Saved data entries
=== Begin Enclosure ===

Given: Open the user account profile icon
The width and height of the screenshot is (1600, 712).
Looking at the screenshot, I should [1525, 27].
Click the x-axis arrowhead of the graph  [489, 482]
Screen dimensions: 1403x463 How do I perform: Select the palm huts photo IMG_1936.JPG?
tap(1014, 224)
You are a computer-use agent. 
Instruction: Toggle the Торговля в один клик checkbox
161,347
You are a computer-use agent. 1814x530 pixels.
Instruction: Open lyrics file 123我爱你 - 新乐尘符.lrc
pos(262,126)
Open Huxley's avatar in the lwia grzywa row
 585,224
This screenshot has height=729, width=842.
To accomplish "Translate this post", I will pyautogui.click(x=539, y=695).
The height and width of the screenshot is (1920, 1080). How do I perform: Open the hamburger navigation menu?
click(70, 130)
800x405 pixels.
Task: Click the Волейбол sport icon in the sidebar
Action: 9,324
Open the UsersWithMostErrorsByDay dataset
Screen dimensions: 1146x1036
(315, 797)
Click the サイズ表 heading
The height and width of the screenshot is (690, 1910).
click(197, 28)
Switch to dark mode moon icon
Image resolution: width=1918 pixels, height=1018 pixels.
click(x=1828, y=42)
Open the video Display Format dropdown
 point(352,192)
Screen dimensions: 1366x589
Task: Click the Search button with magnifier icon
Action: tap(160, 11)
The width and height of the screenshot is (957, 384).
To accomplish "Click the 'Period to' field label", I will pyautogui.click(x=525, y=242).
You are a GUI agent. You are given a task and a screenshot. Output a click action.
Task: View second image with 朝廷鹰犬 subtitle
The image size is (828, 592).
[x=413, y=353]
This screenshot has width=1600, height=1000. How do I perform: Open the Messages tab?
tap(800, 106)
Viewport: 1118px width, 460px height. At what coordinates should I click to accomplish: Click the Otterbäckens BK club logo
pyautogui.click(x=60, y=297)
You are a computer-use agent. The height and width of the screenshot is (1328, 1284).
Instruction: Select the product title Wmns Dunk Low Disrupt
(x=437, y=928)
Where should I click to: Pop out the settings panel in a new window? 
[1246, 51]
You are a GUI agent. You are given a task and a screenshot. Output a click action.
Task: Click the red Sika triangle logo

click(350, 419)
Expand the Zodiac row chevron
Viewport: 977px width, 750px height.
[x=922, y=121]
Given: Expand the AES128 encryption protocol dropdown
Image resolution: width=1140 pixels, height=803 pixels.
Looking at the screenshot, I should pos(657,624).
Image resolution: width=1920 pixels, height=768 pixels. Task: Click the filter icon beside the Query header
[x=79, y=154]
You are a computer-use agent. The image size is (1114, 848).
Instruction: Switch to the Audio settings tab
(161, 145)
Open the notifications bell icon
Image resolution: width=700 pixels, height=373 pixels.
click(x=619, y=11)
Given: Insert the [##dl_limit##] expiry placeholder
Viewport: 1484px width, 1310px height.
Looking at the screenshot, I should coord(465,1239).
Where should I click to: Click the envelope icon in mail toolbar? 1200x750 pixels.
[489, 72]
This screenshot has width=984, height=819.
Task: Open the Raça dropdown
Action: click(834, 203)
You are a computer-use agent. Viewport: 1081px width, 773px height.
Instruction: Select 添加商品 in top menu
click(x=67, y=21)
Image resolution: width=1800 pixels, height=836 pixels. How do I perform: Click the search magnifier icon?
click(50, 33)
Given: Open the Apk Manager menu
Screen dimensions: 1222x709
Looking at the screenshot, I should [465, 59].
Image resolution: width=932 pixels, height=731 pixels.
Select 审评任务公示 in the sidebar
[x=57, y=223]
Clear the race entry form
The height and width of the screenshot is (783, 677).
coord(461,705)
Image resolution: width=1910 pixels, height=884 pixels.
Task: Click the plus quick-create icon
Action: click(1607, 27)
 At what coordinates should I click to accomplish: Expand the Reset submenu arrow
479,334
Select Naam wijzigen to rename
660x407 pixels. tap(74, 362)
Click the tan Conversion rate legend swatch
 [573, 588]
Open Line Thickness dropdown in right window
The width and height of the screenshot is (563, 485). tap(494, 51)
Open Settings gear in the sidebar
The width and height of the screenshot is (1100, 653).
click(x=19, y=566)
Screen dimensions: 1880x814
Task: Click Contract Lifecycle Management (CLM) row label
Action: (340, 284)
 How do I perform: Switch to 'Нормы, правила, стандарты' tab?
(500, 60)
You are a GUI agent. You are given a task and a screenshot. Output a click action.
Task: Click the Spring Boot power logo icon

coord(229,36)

=== End Enclosure ===

## Exercise goal
Starting at the first line of the records, print each line exactly, stopping after the line that contains "Click the x-axis".

## Response below
Given: Open the user account profile icon
The width and height of the screenshot is (1600, 712).
Looking at the screenshot, I should [1525, 27].
Click the x-axis arrowhead of the graph  [489, 482]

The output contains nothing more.